And besides, that thirty percent rule of budgeting disposable income allows “wants” like tangerine espadrilles to be on the bargaining table.
But then it’s time to make dinner and collapse into bed. “Oh well,” you tell yourself. “Another day, another dollar.”
It’s not about shopping. It’s about not forgetting to live.
The reality is retailers are on to us. They understand the demands of daily life, they get that we are too busy to buy at the slightest provocation. And that’s why, suddenly, that thirty percent discount ad resurfaces in your inbox the next morning. The offer has been extended, the sales levels have not yet been hit. What skin off Macy’s nose is it to recycle their sale? You say no, then change your mind to yes. In a wave of espresso-driven euphoria, you place the order, only to receive a message that the item you want might be out of stock.

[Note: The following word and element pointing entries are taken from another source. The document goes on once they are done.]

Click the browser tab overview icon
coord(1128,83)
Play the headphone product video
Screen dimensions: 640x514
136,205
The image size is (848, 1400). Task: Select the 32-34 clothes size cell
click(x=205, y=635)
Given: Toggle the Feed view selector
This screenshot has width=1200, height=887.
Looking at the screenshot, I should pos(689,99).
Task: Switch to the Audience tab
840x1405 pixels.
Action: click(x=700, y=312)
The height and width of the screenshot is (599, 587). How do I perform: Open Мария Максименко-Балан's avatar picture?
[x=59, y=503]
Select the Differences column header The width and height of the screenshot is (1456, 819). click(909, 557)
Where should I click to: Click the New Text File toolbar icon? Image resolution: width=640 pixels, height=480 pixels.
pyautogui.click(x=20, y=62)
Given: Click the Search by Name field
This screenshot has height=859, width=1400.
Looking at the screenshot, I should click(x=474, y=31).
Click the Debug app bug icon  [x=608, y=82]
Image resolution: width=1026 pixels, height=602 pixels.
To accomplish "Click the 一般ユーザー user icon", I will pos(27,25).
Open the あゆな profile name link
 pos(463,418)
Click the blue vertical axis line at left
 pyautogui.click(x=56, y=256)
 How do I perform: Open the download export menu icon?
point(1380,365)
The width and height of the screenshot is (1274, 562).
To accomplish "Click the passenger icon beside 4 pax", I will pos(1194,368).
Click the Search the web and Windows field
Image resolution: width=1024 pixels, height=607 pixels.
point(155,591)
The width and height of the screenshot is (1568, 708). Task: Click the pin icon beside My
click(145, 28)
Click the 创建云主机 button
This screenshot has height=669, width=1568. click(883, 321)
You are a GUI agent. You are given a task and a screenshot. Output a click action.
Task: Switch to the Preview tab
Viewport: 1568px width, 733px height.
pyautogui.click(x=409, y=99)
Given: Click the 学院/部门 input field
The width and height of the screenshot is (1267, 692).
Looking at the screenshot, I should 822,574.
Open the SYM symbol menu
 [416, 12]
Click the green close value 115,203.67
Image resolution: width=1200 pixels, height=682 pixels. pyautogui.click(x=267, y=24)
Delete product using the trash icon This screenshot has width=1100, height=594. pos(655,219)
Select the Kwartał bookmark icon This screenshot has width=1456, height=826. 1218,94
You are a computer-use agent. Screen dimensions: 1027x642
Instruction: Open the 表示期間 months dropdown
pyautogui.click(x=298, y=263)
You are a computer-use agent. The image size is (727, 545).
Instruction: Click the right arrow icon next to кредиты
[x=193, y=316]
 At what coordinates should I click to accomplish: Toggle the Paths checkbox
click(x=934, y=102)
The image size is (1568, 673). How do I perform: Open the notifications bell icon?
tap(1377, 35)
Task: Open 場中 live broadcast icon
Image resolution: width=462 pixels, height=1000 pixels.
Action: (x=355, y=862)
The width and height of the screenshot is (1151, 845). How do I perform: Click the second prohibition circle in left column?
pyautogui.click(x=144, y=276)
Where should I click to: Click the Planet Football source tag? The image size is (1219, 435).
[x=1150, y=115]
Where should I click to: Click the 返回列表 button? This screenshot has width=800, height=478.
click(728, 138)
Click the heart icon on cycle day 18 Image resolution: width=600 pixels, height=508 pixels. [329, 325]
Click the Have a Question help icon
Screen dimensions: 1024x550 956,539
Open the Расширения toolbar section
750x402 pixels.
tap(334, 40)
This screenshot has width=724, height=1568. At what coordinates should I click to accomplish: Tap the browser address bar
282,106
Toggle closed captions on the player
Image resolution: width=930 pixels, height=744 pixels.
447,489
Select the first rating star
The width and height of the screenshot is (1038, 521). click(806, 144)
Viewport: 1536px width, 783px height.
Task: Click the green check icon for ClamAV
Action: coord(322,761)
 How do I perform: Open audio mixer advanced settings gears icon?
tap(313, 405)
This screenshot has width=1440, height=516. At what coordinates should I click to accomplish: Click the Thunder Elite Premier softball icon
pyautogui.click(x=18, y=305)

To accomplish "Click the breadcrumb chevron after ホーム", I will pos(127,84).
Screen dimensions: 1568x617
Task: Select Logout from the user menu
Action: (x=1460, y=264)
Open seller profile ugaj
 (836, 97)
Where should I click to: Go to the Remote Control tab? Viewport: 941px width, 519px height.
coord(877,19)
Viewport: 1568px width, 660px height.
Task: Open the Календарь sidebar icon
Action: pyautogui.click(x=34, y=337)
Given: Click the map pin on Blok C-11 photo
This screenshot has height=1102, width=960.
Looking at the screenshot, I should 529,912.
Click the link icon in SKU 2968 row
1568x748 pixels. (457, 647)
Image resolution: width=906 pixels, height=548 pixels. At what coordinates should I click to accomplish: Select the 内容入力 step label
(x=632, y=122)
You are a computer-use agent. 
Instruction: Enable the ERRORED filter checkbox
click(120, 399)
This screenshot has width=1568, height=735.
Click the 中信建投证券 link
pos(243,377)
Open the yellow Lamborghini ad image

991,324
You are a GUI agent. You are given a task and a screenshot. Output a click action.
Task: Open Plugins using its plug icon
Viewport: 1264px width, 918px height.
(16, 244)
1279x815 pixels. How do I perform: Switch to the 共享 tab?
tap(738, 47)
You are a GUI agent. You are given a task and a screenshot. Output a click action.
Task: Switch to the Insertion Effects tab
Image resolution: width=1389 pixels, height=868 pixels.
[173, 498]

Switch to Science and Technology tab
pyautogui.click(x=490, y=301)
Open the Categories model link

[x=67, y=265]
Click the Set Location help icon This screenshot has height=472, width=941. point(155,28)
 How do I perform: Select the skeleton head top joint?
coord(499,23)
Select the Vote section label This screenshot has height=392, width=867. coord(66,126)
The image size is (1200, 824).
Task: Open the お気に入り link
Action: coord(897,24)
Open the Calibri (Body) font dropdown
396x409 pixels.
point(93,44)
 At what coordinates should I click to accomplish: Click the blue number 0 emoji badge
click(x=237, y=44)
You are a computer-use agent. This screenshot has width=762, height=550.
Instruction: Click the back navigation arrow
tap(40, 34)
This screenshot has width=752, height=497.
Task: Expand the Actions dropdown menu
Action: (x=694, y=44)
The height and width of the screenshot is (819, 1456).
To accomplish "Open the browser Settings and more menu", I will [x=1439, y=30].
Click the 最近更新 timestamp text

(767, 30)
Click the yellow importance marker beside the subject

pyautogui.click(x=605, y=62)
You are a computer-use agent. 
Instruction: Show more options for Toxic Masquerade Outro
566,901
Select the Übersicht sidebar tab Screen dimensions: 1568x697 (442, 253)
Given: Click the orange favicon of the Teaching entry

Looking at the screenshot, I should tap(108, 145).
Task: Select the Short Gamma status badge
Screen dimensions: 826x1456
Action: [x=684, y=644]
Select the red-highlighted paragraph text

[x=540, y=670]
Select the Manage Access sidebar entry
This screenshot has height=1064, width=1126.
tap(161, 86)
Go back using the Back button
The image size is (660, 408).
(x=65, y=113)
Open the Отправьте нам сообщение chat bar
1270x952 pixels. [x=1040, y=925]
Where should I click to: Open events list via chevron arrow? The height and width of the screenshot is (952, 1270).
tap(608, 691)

And you mutter to yourself, “Really? Because that was a whole thirty minutes ago. Are there that many people drooling over the size 8 tangerine espadrilles that they’re already sold out?”
Resigned to a fate of no tangerine espadrilles in your life — ever — you close the window. Serious depression sets in, only to find a trigger finger email in your inbox a few hours later. Renewed and refreshed, that thirty percent is offered to YOU, because YOU are a VIP. Now, you’re hooked. Now you must have those shoes — albeit in another color. Lime green sounds okay. And thirty percent is good! It’s what financial advisors tell us we can spend on our wants, our must-haves, our. . .
But sometimes, an excess of shopping, buying, adding to bulk of our lives and the stash in the basement only adds up to more of nothing. The “wants” don’t always translate to the “needs.”
This isn’t a blog post about living a life of minimalism. It isn’t a question of when do you buy another pair of espadrilles.
But it is about listening to the ticking of life’s clock and in the process, determining that thirty percent balance of “wants,” “needs,” and meaningless inertia. And it’s about not forgetting to experience life off the couch along the way.